(DATA EXTRACT Opens)
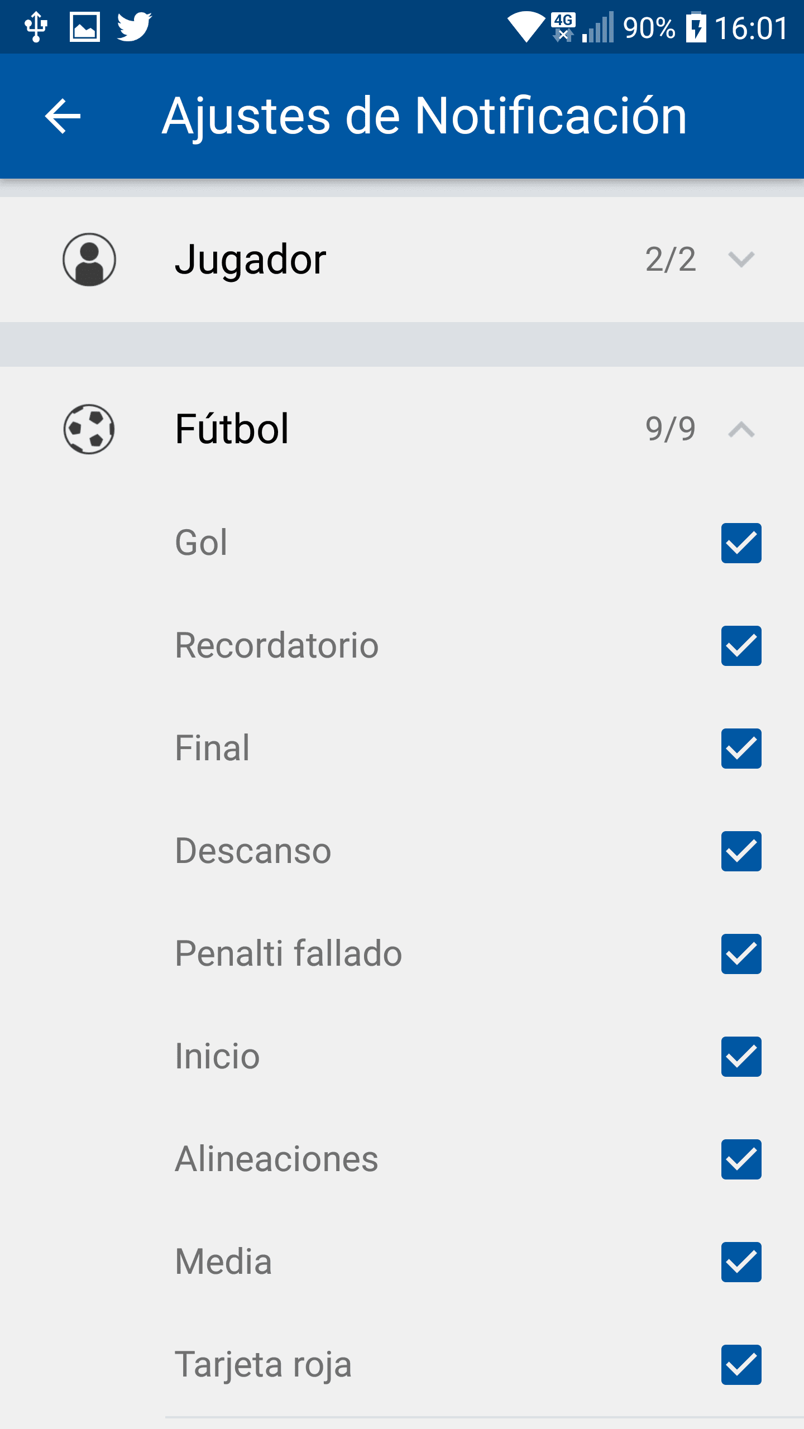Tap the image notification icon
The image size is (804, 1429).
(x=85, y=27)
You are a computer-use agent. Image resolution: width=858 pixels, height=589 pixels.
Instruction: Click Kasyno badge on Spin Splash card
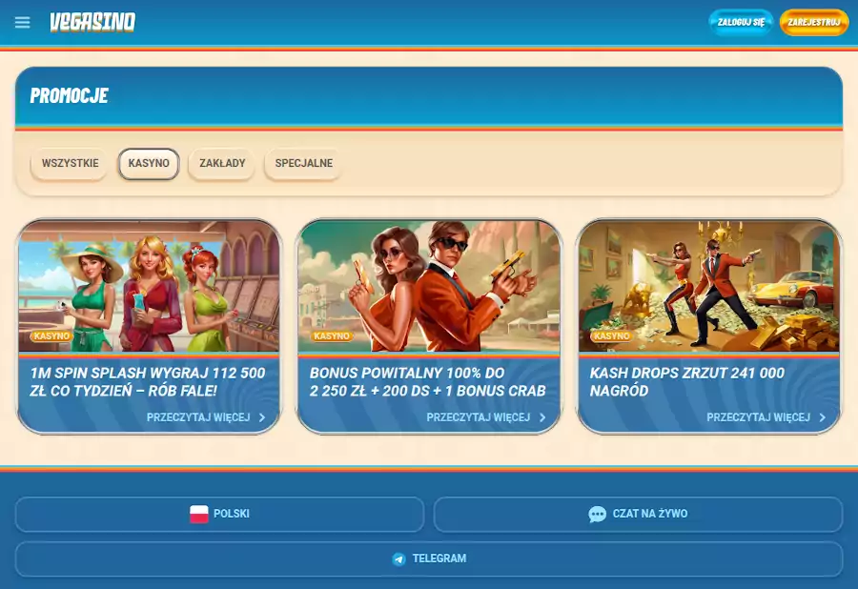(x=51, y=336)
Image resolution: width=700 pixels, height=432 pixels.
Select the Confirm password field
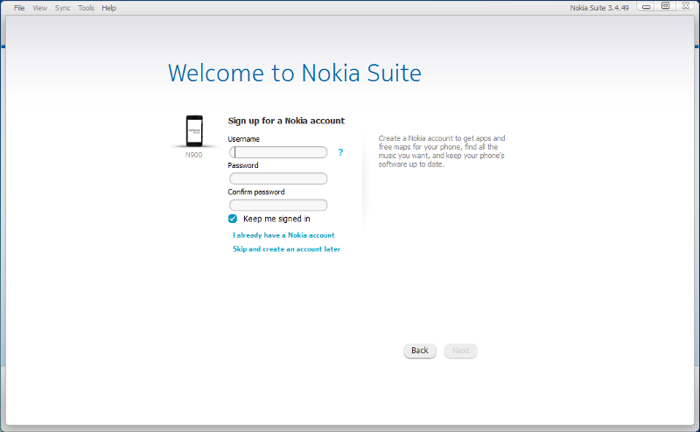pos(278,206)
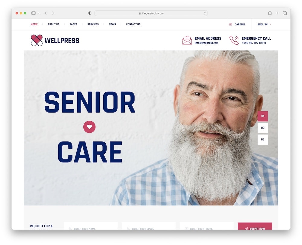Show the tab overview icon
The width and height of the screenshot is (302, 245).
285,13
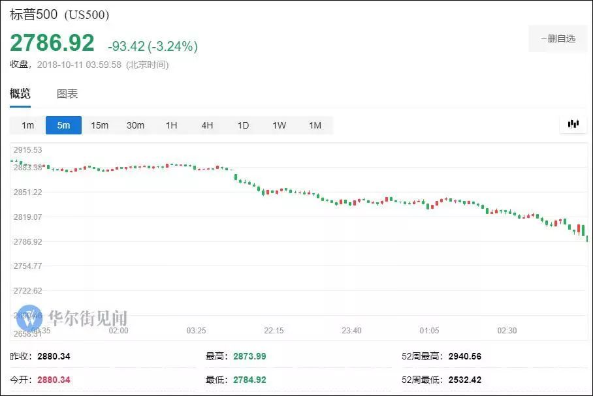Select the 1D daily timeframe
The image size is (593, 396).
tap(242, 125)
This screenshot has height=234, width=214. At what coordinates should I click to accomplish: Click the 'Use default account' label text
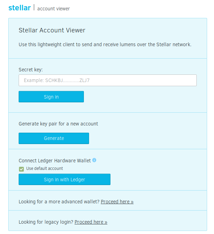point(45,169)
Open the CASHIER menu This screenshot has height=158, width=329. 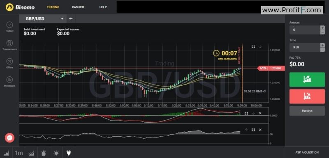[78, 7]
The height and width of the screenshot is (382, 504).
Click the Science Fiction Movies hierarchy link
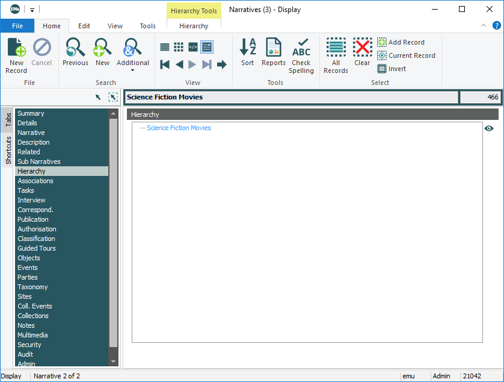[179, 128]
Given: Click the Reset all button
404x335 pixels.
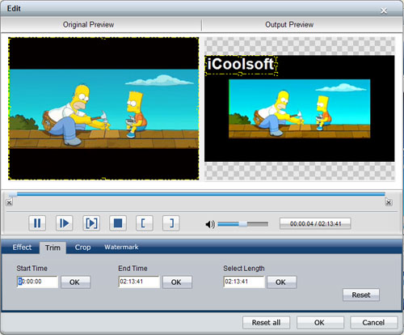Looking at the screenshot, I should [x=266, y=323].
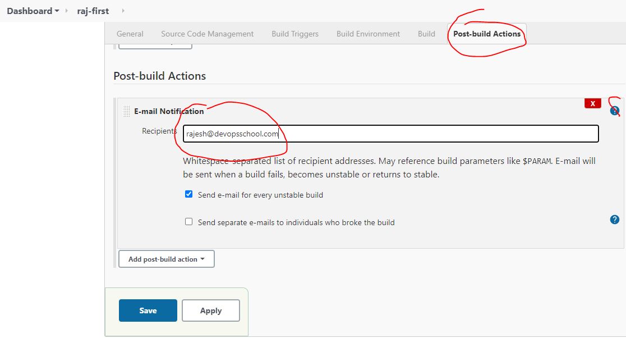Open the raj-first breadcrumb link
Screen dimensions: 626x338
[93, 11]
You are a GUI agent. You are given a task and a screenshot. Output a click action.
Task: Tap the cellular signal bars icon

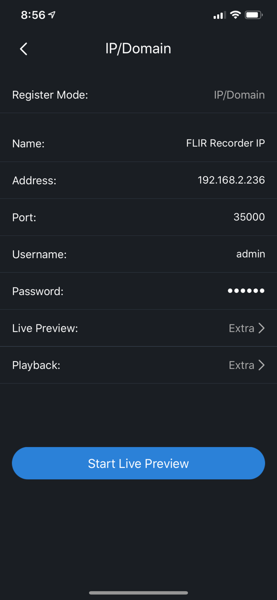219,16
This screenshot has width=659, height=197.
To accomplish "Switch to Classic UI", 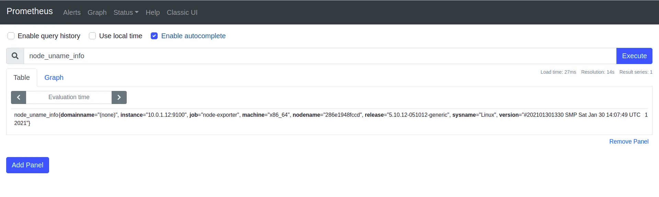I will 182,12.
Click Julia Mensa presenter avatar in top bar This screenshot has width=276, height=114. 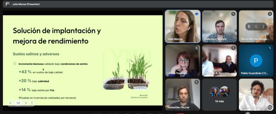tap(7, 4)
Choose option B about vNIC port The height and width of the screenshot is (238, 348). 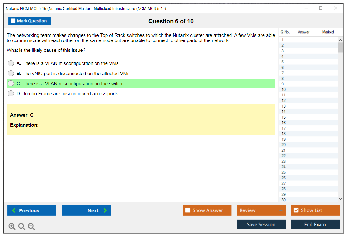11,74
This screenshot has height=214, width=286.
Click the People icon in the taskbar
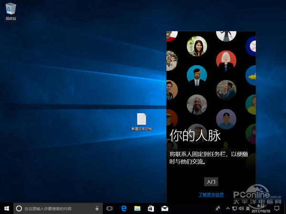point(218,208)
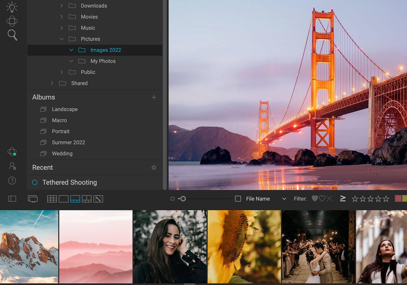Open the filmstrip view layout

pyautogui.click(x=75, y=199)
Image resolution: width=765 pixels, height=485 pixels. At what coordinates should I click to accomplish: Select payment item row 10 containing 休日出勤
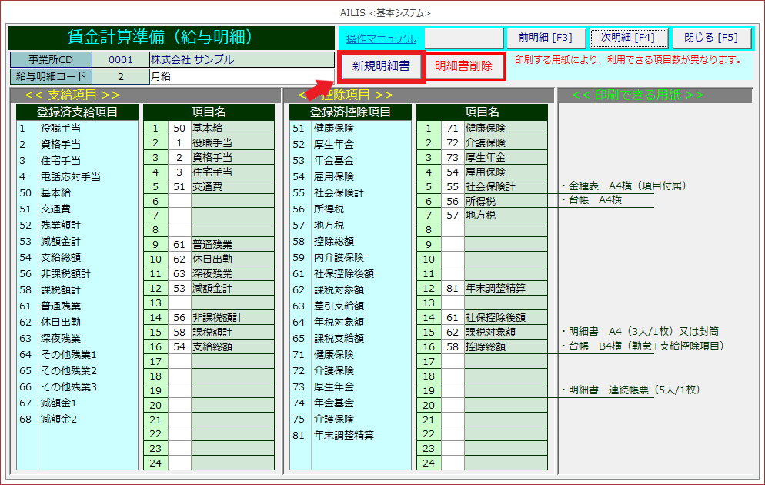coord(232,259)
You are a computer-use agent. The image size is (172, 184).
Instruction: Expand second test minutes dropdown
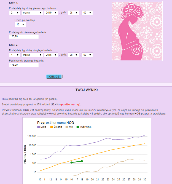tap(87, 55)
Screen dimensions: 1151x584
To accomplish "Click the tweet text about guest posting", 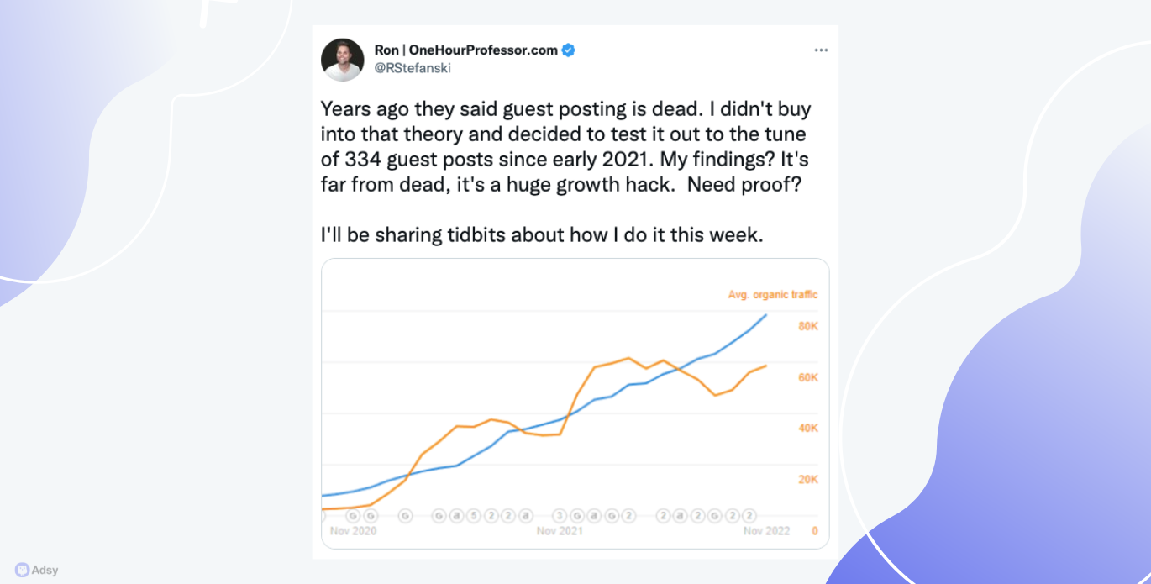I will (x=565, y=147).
(DATA EXTRACT Closes)
• **TASK ITEM**: Tell how many lines of the data above contain the word "computer", giving the number by itself.

• **EXERCISE ANSWER**: 2